_Goal of the exercise_:
Copy out the records that appear below, exactly as each one reads.

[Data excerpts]
↓↓↓

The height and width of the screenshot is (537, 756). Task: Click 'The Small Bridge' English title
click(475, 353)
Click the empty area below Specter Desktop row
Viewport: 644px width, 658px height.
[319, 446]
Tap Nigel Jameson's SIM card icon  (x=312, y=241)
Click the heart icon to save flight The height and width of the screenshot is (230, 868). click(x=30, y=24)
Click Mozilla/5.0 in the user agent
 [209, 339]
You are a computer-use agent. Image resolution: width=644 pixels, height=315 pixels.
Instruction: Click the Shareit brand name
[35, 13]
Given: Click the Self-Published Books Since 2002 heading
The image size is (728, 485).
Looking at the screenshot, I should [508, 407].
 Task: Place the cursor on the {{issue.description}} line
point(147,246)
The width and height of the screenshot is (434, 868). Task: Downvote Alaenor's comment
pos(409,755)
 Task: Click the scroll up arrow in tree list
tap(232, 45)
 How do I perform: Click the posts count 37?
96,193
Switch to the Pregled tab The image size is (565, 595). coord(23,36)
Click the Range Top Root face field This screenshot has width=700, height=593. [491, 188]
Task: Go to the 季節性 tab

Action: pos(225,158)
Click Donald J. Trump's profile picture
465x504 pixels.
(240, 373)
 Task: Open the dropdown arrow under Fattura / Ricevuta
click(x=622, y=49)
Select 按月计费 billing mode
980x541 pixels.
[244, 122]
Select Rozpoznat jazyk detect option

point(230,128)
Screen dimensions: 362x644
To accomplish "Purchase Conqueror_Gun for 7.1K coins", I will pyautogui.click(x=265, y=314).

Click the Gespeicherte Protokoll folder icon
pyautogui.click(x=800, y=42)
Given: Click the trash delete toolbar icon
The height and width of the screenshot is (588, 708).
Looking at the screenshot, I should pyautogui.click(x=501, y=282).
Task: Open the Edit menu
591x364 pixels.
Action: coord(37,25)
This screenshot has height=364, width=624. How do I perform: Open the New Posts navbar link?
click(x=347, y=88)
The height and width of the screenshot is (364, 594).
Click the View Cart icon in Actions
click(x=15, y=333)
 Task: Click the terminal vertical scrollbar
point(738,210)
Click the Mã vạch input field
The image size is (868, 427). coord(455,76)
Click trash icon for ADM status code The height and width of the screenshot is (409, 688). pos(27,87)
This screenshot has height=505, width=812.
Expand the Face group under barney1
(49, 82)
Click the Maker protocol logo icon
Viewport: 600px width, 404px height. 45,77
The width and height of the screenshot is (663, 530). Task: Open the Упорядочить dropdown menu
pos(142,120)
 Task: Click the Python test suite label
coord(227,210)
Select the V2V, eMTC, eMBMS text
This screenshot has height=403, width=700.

↑↑↑

_The completed task_:
The height and width of the screenshot is (537, 756). Task: Click 'The Small Bridge' English title
click(475, 353)
Click the empty area below Specter Desktop row
Viewport: 644px width, 658px height.
[319, 446]
Tap Nigel Jameson's SIM card icon  (x=312, y=241)
Click the heart icon to save flight The height and width of the screenshot is (230, 868). click(x=30, y=24)
Click Mozilla/5.0 in the user agent
 [209, 339]
You are a computer-use agent. Image resolution: width=644 pixels, height=315 pixels.
Instruction: Click the Shareit brand name
[35, 13]
Given: Click the Self-Published Books Since 2002 heading
The image size is (728, 485).
Looking at the screenshot, I should [508, 407].
 Task: Place the cursor on the {{issue.description}} line
point(147,246)
The width and height of the screenshot is (434, 868). Task: Downvote Alaenor's comment
pos(409,755)
 Task: Click the scroll up arrow in tree list
tap(232, 45)
 How do I perform: Click the posts count 37?
96,193
Switch to the Pregled tab The image size is (565, 595). coord(23,36)
Click the Range Top Root face field This screenshot has width=700, height=593. [491, 188]
Task: Go to the 季節性 tab

Action: pos(225,158)
Click Donald J. Trump's profile picture
465x504 pixels.
(240, 373)
 Task: Open the dropdown arrow under Fattura / Ricevuta
click(x=622, y=49)
Select 按月计费 billing mode
980x541 pixels.
[244, 122]
Select Rozpoznat jazyk detect option

point(230,128)
Screen dimensions: 362x644
To accomplish "Purchase Conqueror_Gun for 7.1K coins", I will pyautogui.click(x=265, y=314).

Click the Gespeicherte Protokoll folder icon
pyautogui.click(x=800, y=42)
Given: Click the trash delete toolbar icon
The height and width of the screenshot is (588, 708).
Looking at the screenshot, I should pyautogui.click(x=501, y=282).
Task: Open the Edit menu
591x364 pixels.
Action: coord(37,25)
This screenshot has height=364, width=624. How do I perform: Open the New Posts navbar link?
click(x=347, y=88)
The height and width of the screenshot is (364, 594).
Click the View Cart icon in Actions
click(x=15, y=333)
 Task: Click the terminal vertical scrollbar
point(738,210)
Click the Mã vạch input field
The image size is (868, 427). coord(455,76)
Click trash icon for ADM status code The height and width of the screenshot is (409, 688). pos(27,87)
This screenshot has height=505, width=812.
Expand the Face group under barney1
(49, 82)
Click the Maker protocol logo icon
Viewport: 600px width, 404px height. 45,77
The width and height of the screenshot is (663, 530). Task: Open the Упорядочить dropdown menu
pos(142,120)
 Task: Click the Python test suite label
coord(227,210)
Select the V2V, eMTC, eMBMS text
This screenshot has height=403, width=700.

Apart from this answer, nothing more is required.